Sebelumnya, strategi Israel dikenal dengan Koridor Daud yang menghubungkan selatan Suriah ke arah timur dengan dalih melindungi kaum Druze dan Kurdi. Namun, setelah infrastruktur militer Suriah dihancurkan oleh serangan Israel dan konflik internal kian parah, Tel Aviv melihat peluang baru.
Ide Tembok Druze berpusat pada pembentukan kelompok-kelompok bersenjata dari desa-desa Druze di pegunungan Hermon, dipersenjatai dengan senjata modern, dipimpin oleh orang-orang Druze yang menjadi bagian dari militer Israel, dan dikendalikan dari ruang operasi di wilayah pendudukan.
Nantinya, kelompok ini akan diperluas dengan rekrutmen dari Suwayda serta dataran tinggi Golan, lalu secara bertahap dimasukkan ke dalam unit-unit militer Israel yang menjaga garis perbatasan di selatan Suriah.
Lebih jauh, rencana ini juga mencakup pengusiran warga Suriah dari daerah perbatasan dengan Palestina yang diduduki. Proses pengosongan wilayah ini sudah dimulai secara terbatas, dan diperkirakan akan semakin intensif jika konflik sektarian dipicu. Kasus pengungsian massal baru-baru ini di Suwayda menjadi contoh nyata.
Untuk mempercepat proyek ini, Israel mendorong gagasan otonomi di berbagai wilayah Suriah, menciptakan jebakan politik bagi pemerintah baru yang kesulitan mengelola krisis, serta menggunakan kampanye media untuk melemahkan pihak yang mendukung persatuan nasional.
Di saat yang sama, Israel mencoba mendekati kaum Druze Suriah dengan menawarkan lapangan kerja di proyek pertanian di Golan, memberi bantuan pangan dan medis, bahkan membuka opsi pemberian kewarganegaraan Israel.
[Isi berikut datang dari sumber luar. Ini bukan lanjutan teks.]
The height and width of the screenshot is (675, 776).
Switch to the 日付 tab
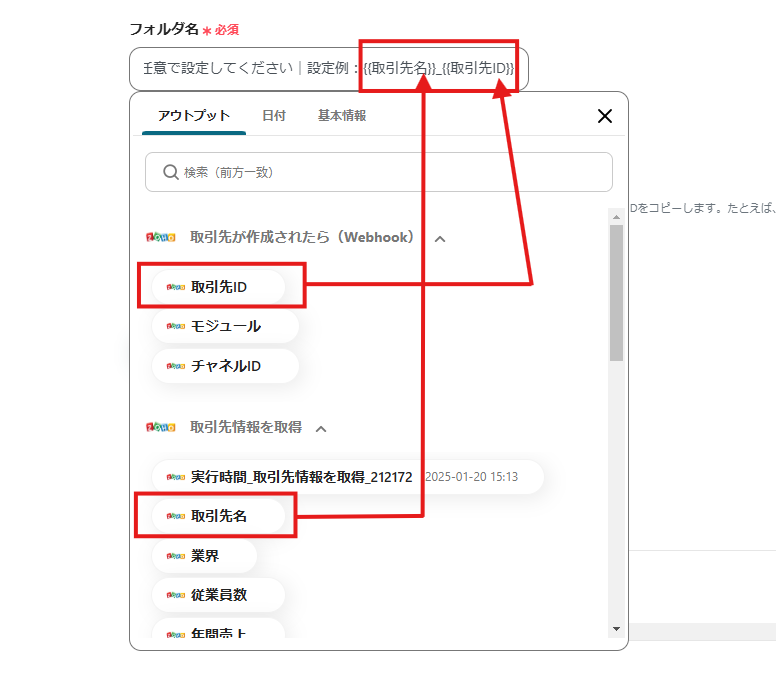pos(274,116)
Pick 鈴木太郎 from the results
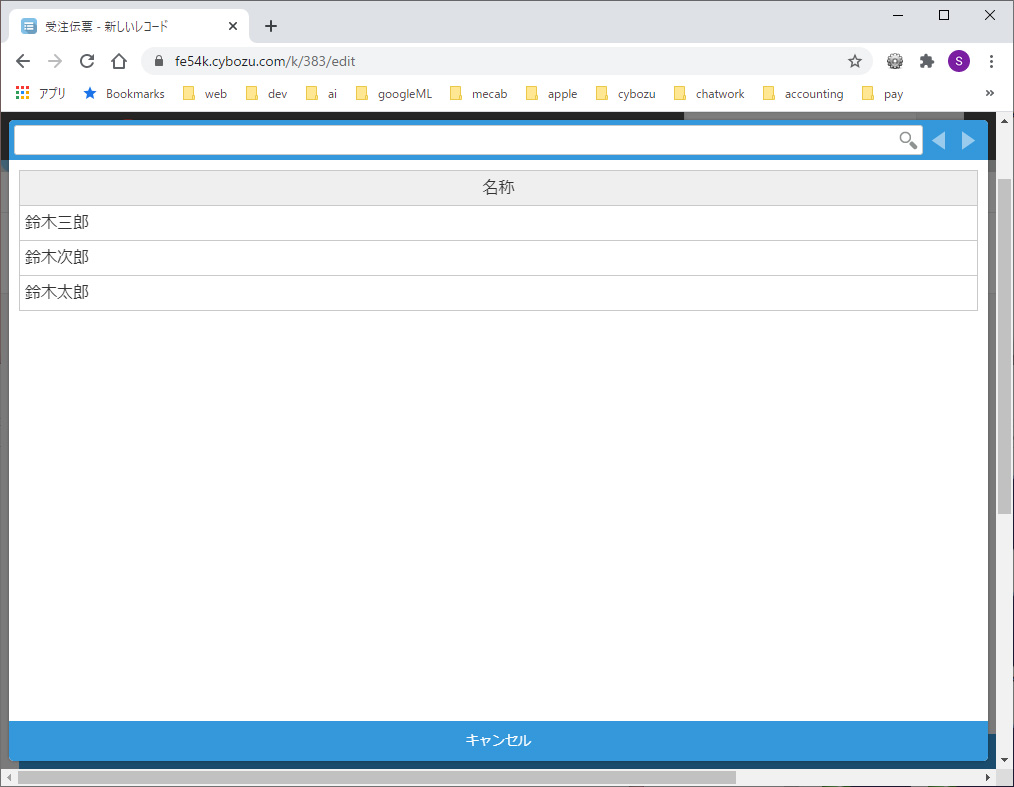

Semua ini dilakukan untuk menciptakan ikatan emosional dan meminggirkan kelompok nasionalis Suriah.
Selain itu, Israel menekan warga perbatasan di Quneitra dan Daraa dengan melarang bercocok tanam dan menggembala, disertai penggerebekan, penangkapan, bahkan pembunuhan, sehingga mereka dipaksa meninggalkan tanahnya. Tujuannya adalah mengosongkan wilayah itu secara perlahan agar bisa dikuasai.
Dengan proyek Tembok Druze, Koridor Daud, serta persiapan pembentukan negara-negara kecil separatis, Israel jelas tengah menghidupkan kembali strategi lama Mossad untuk memecah Suriah.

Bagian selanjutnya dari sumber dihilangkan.